• **YOUR GOAL**: Please copy, word for word, the line holding "Screen dimensions: 890x1200" and each line that follows it through the end of the entries, omitting any pictures.

Dataset excerpts:
********

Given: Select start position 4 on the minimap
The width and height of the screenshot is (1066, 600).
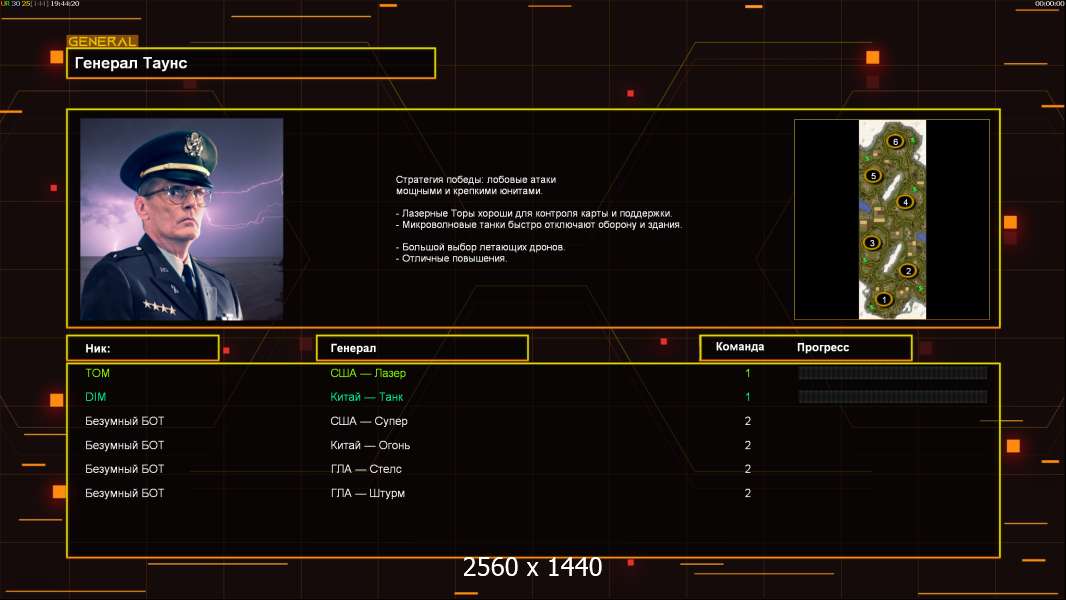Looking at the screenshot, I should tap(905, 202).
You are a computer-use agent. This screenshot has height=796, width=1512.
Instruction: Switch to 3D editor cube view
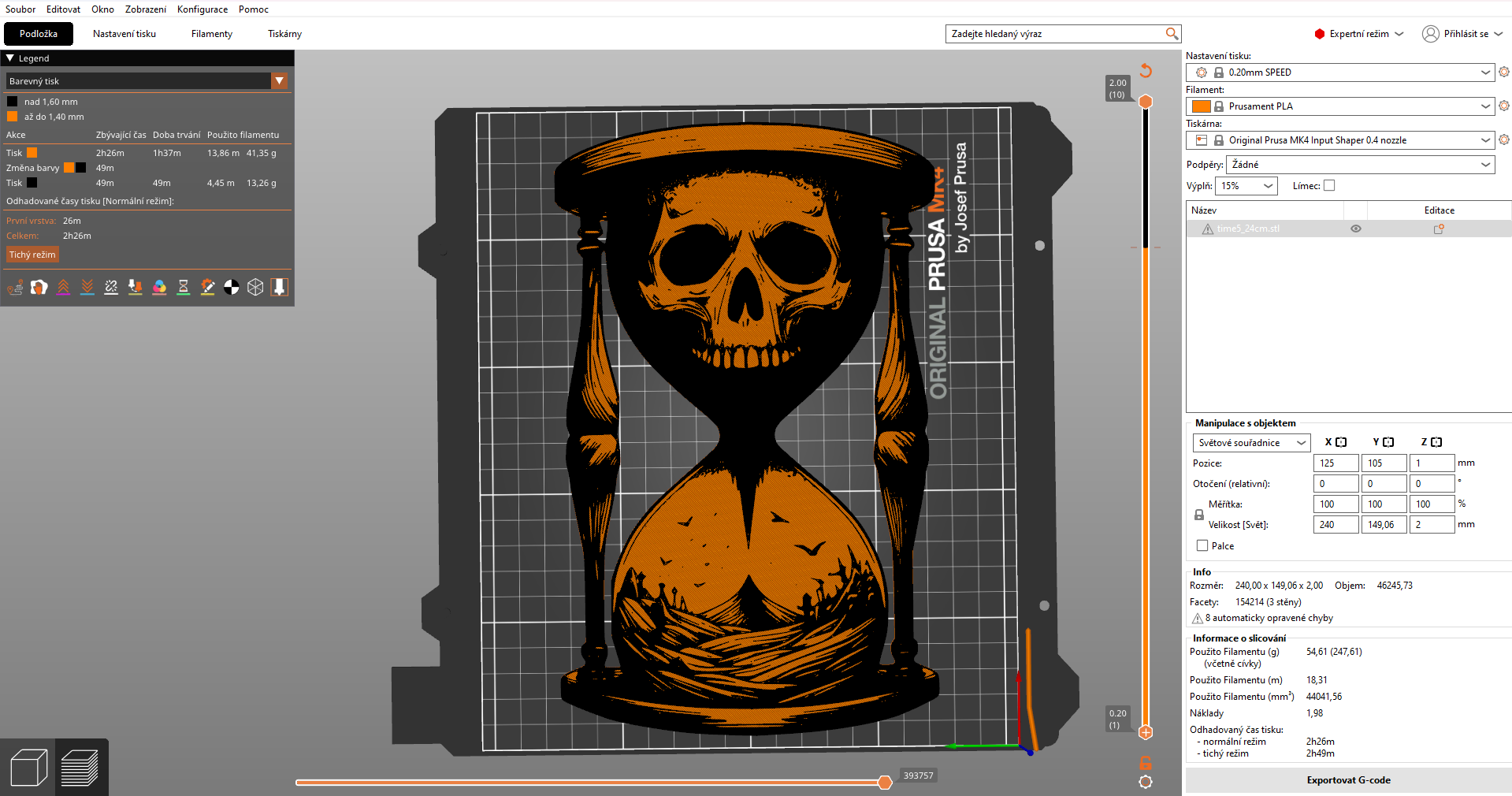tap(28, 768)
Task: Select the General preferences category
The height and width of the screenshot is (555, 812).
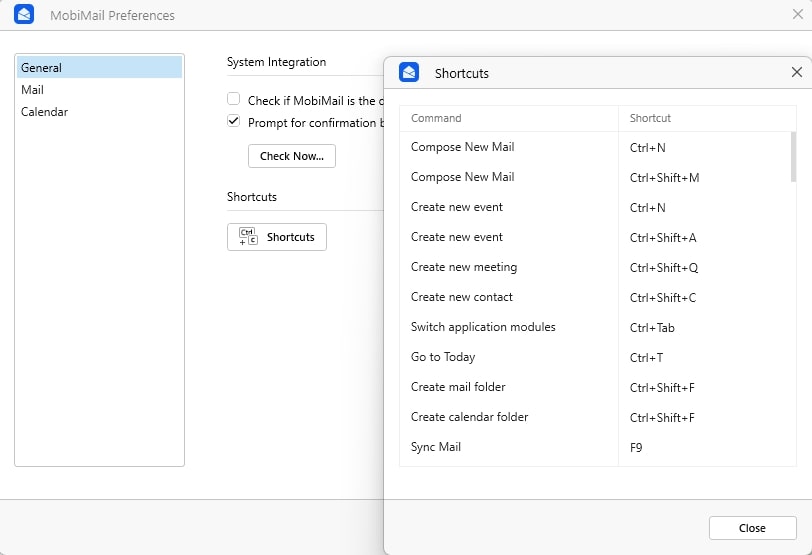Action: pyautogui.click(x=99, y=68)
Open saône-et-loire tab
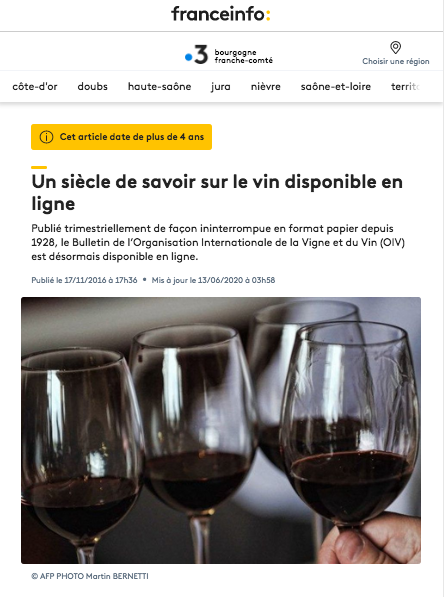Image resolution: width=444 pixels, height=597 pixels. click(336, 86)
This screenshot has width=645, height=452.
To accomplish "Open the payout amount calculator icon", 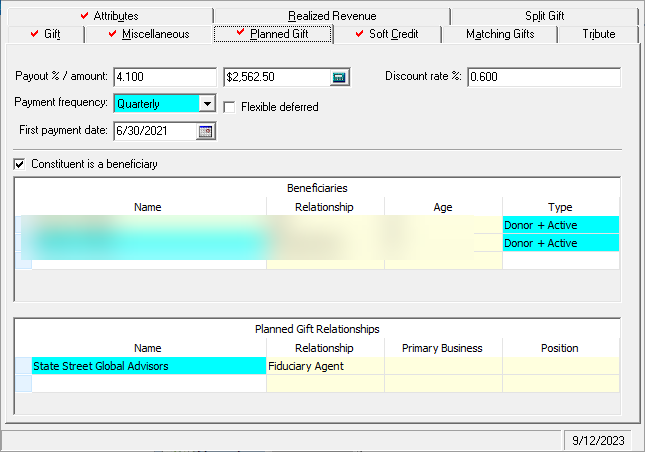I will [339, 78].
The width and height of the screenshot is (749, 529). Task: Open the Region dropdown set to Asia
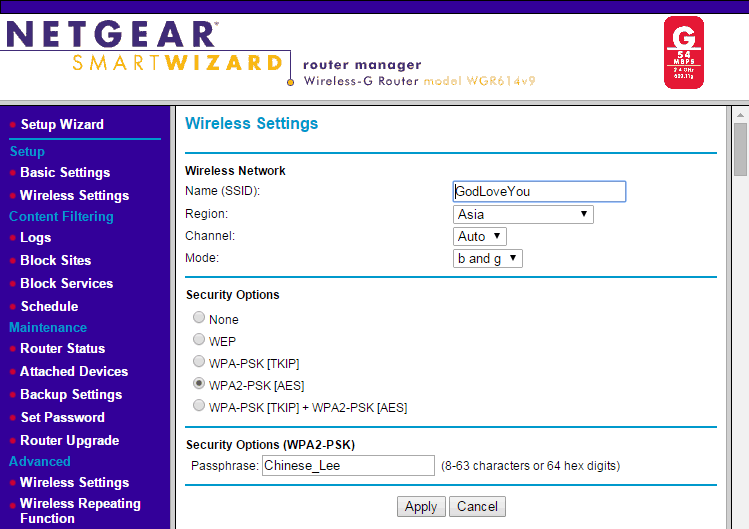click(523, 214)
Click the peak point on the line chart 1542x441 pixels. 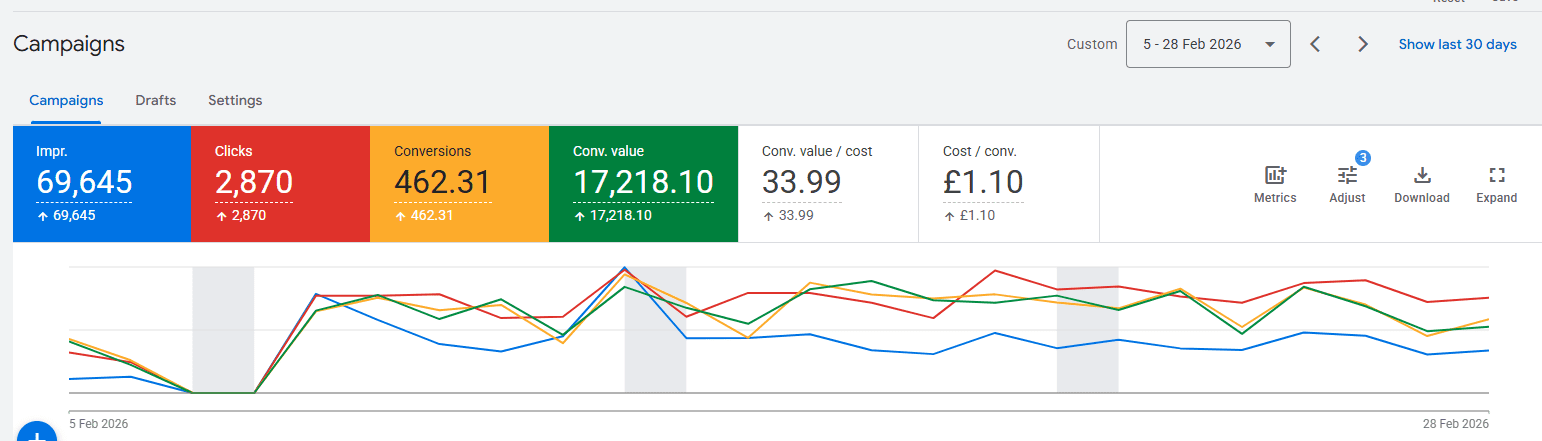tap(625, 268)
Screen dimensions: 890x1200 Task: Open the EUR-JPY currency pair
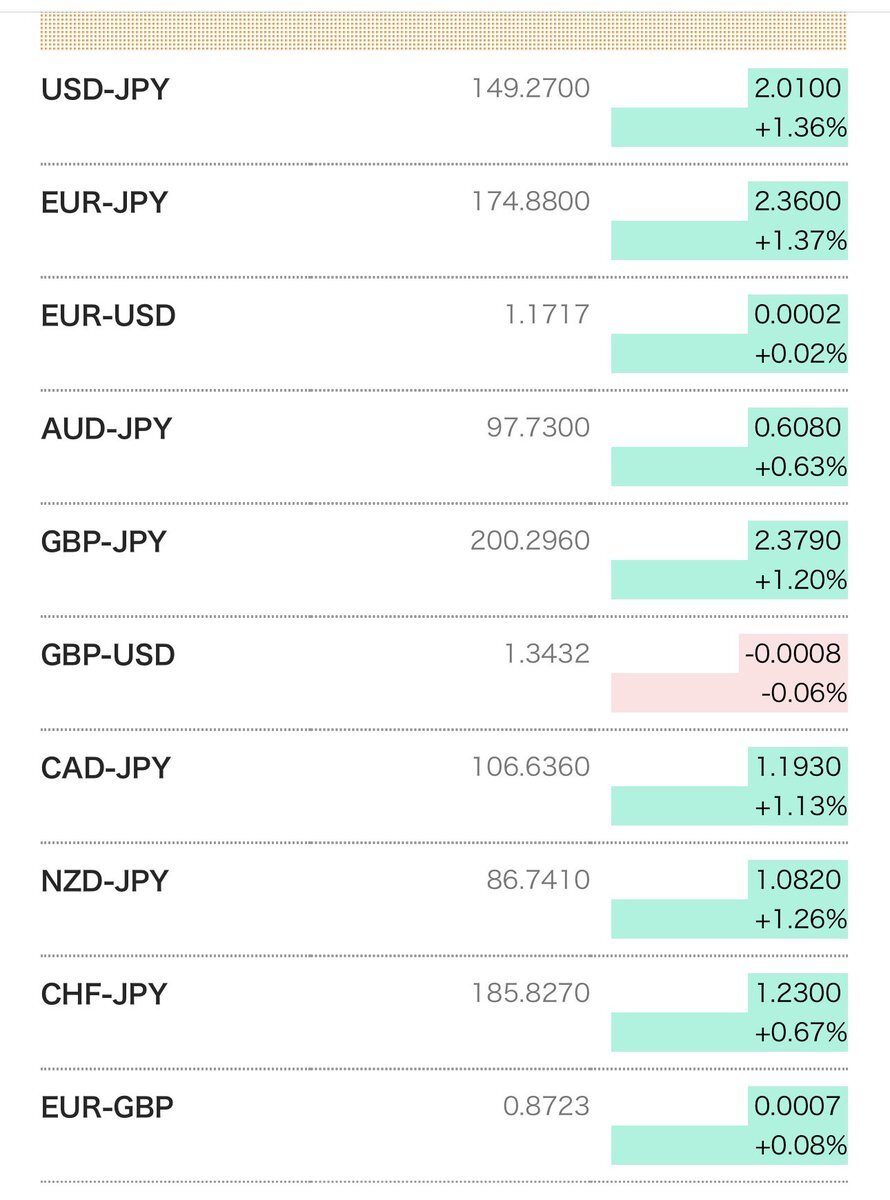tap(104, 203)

********

• **ANSWER BOX**:
Screen dimensions: 890x1200 Task: Open the EUR-JPY currency pair
tap(104, 203)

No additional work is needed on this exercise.